— TASK INSTRUCTIONS —
From the line with "Click the Mon" to the final line of the data below, please write out every line exactly, with no pictures.

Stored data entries
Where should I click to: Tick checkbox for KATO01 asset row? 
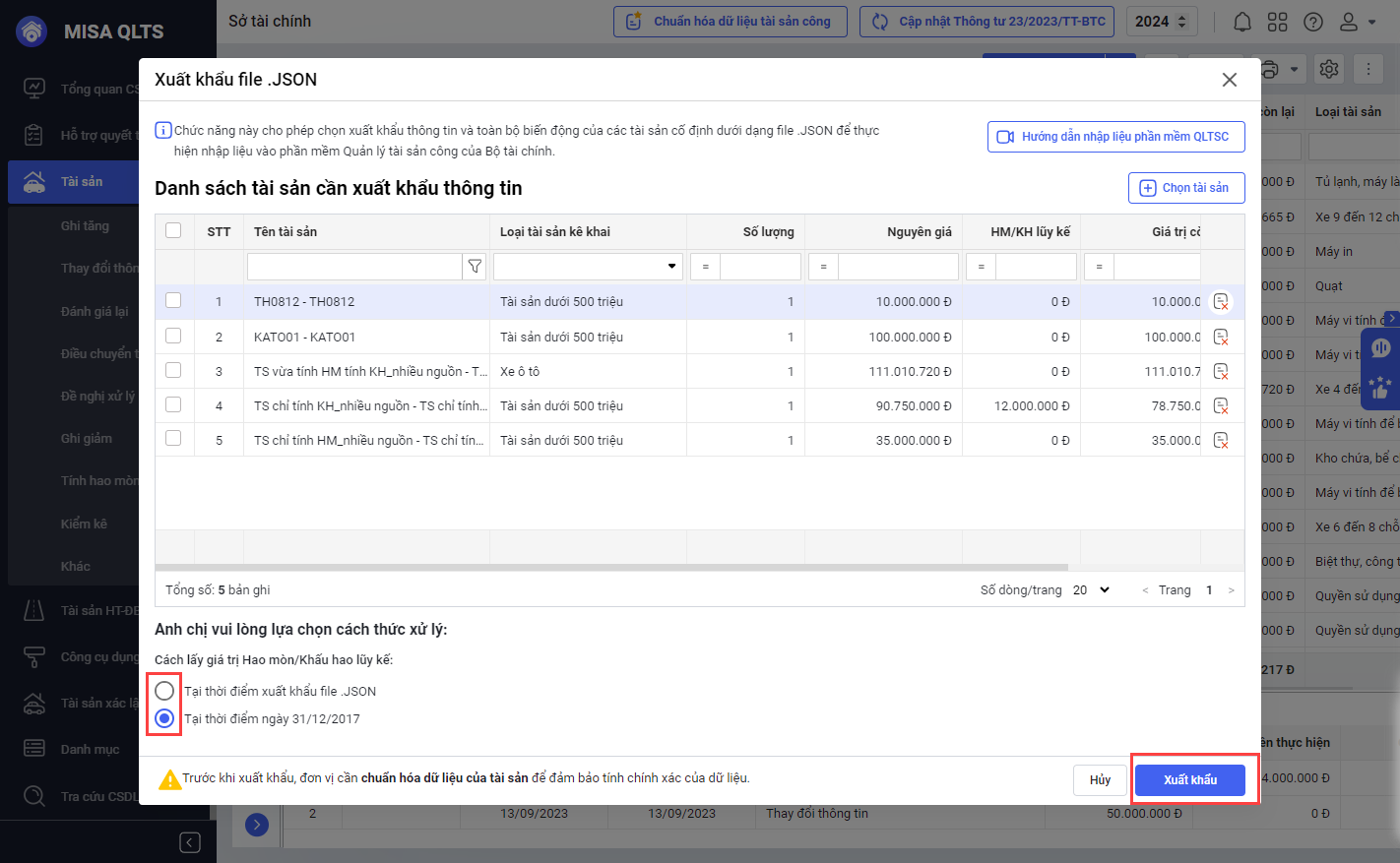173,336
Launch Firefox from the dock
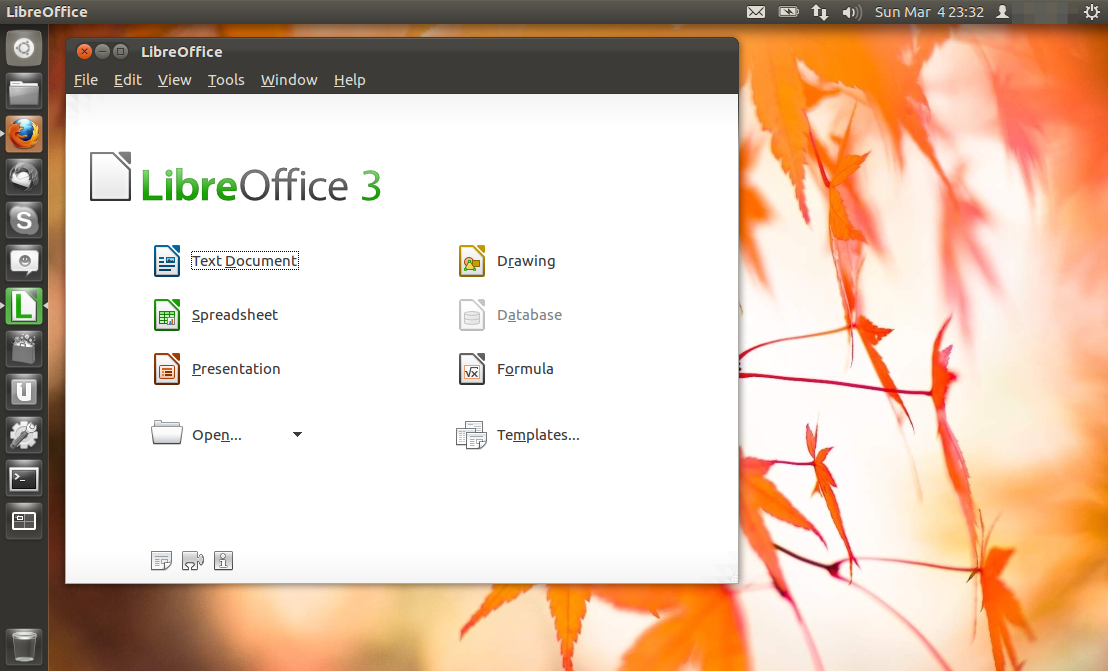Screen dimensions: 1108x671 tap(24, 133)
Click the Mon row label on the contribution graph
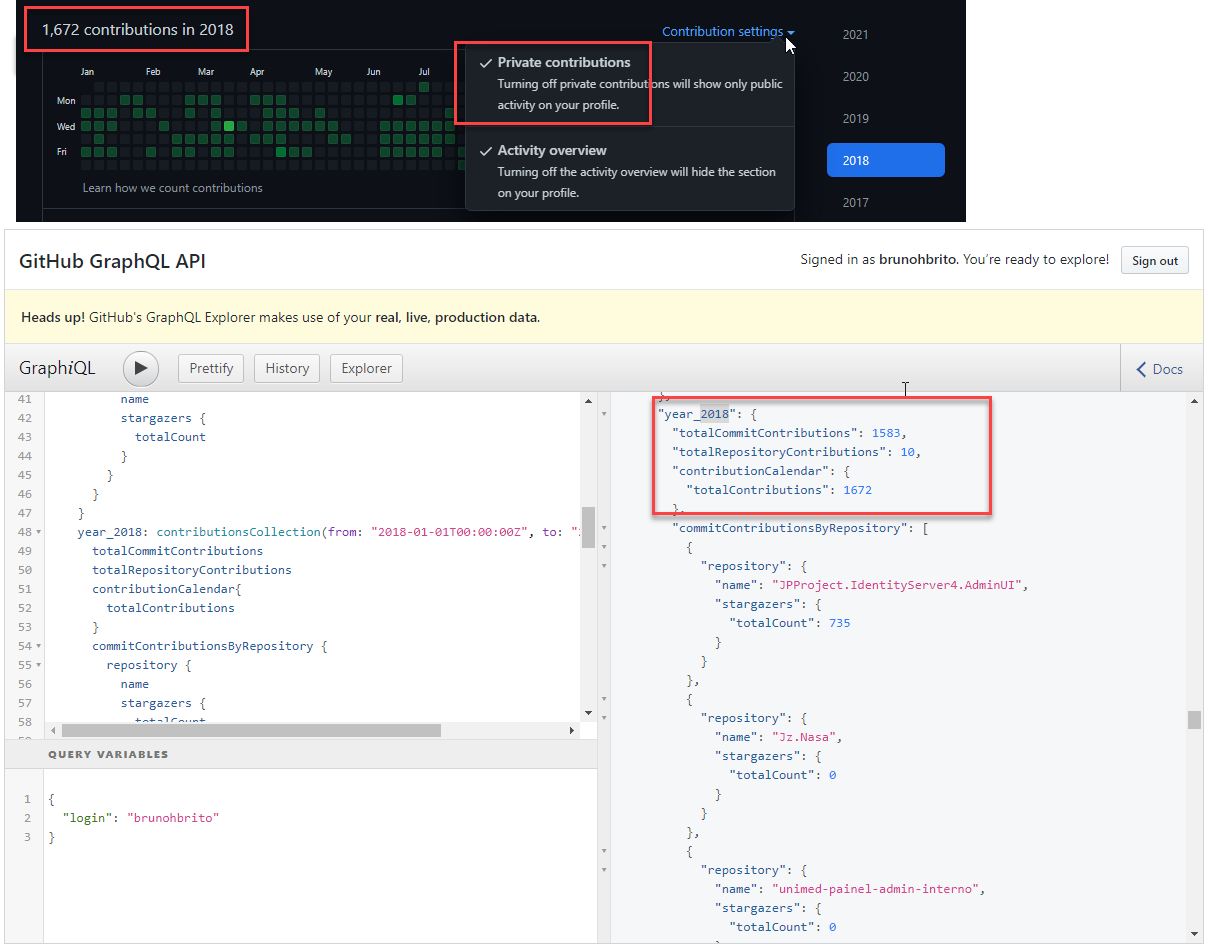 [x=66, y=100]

— ANSWER TO THIS PROBLEM —
Click the Mon row label on the contribution graph
 [x=66, y=100]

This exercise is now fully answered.